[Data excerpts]

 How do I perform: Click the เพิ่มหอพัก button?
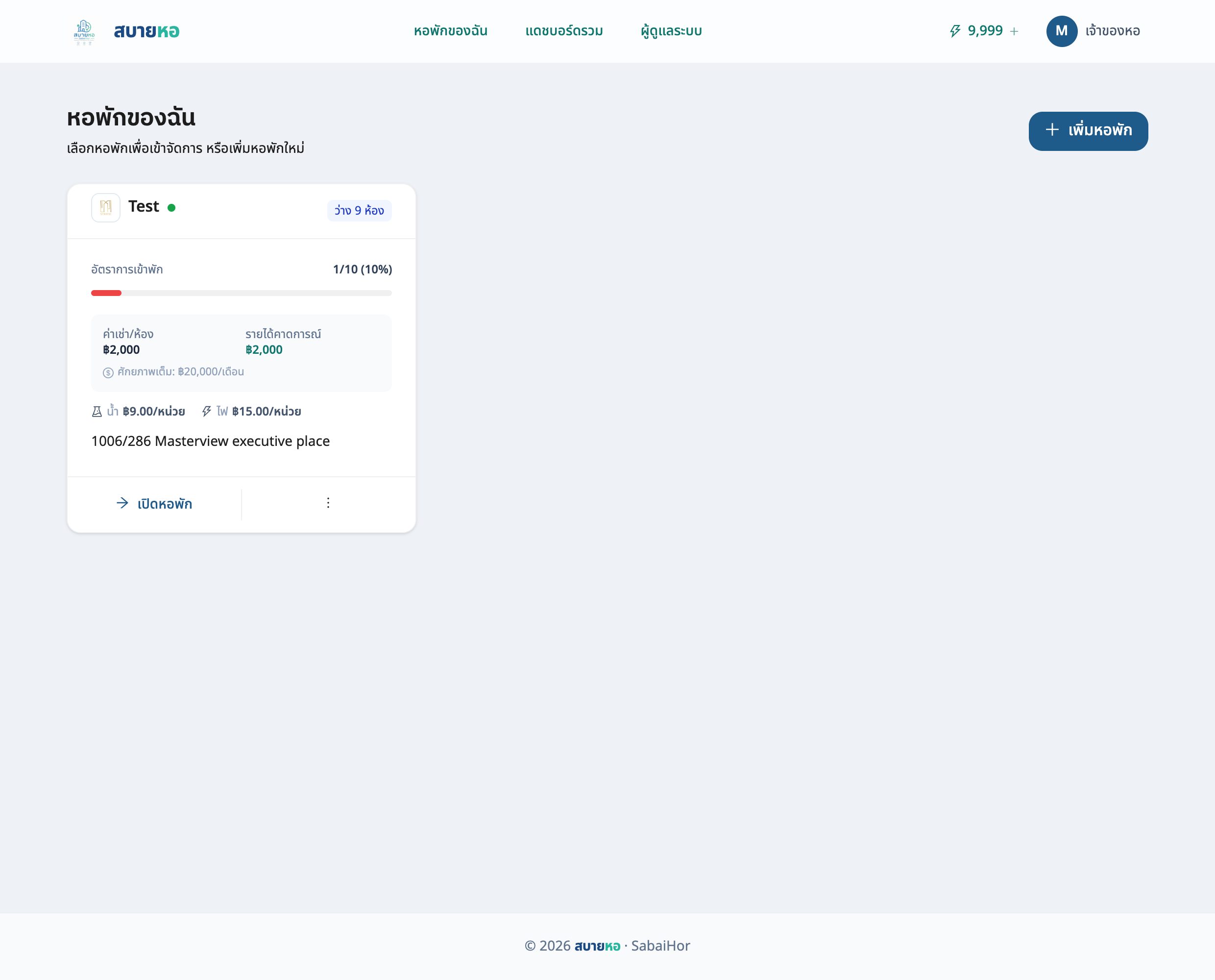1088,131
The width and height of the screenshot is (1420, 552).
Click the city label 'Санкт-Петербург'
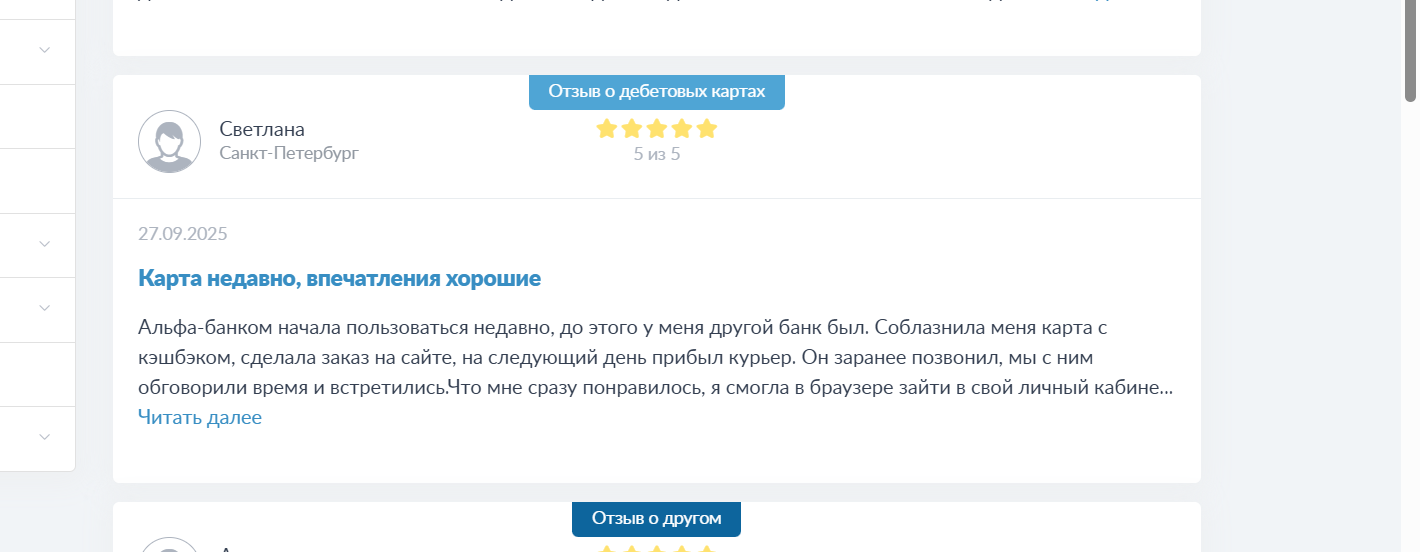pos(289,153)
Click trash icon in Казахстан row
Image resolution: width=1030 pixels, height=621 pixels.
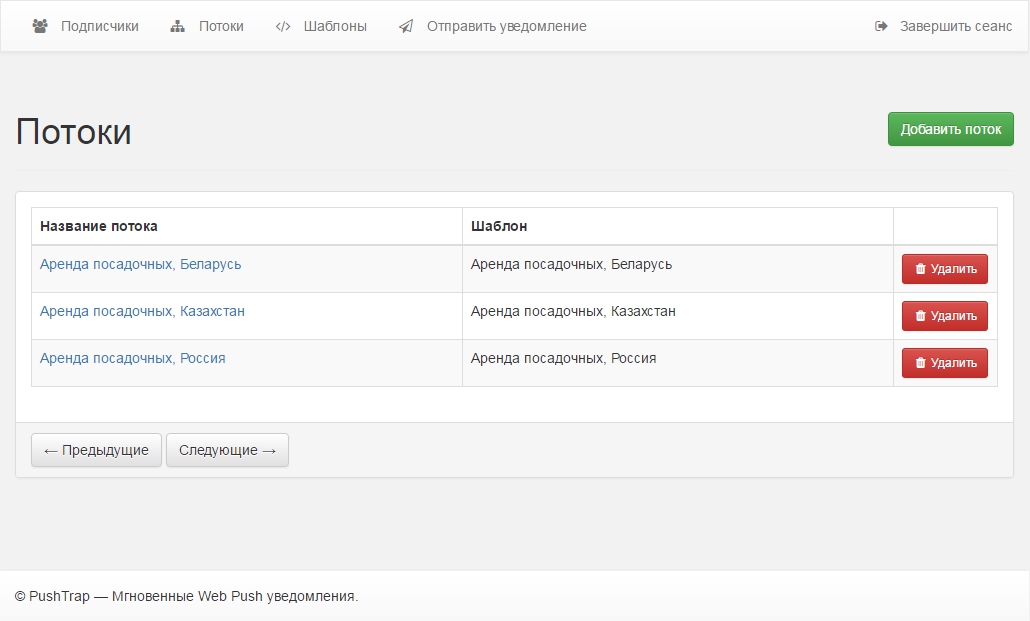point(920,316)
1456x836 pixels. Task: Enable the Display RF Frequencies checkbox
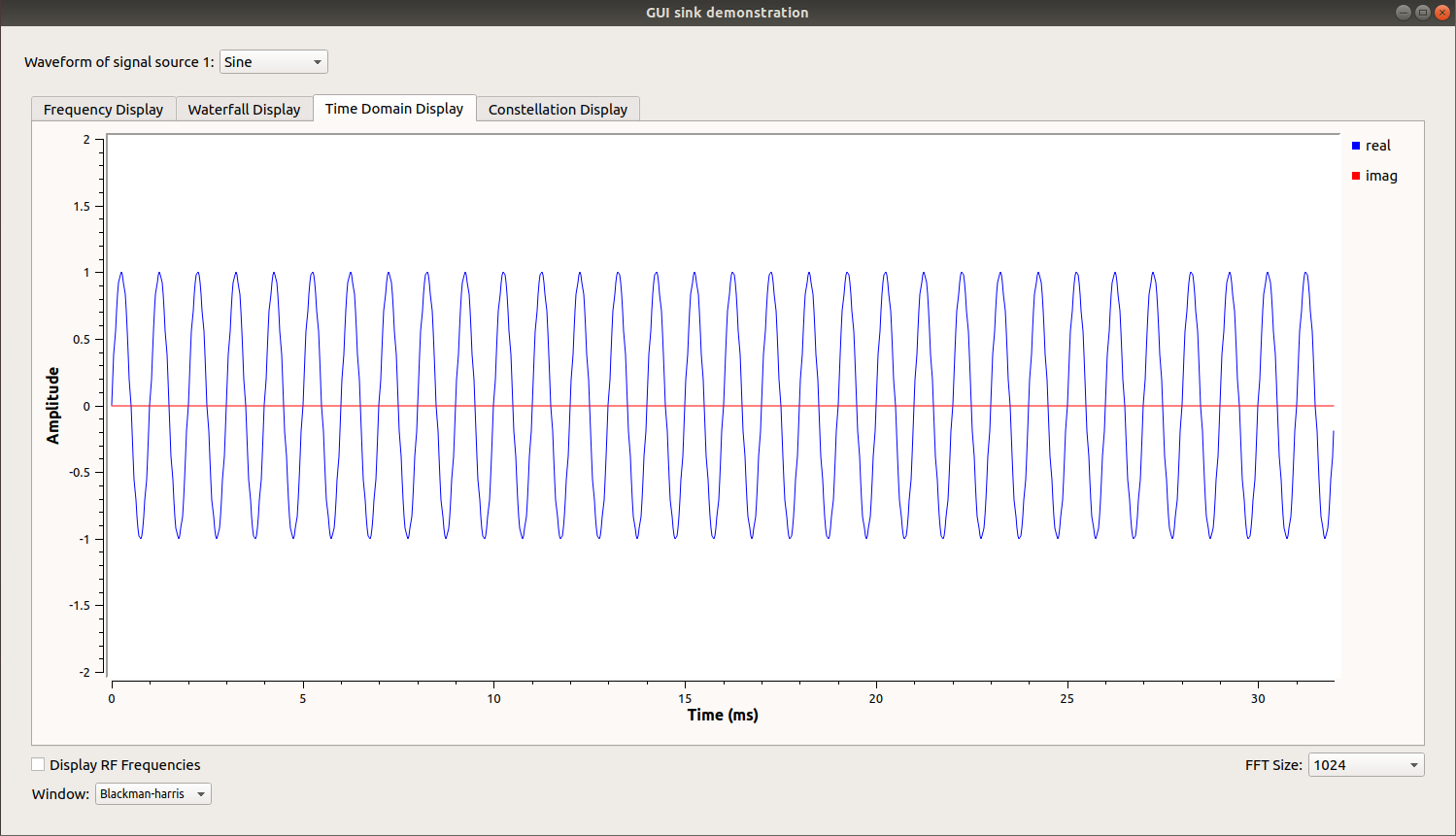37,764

**Work to complete**: Although the records above contain pictures, only their text is to be repeated, exactly as given.

**Response**:
 How do I perform: Click the เพิ่มหอพัก button?
1088,131
The width and height of the screenshot is (1420, 552).
Click the city label 'Санкт-Петербург'
pos(289,153)
Click trash icon in Казахстан row
Image resolution: width=1030 pixels, height=621 pixels.
point(920,316)
1456x836 pixels. Task: Enable the Display RF Frequencies checkbox
37,764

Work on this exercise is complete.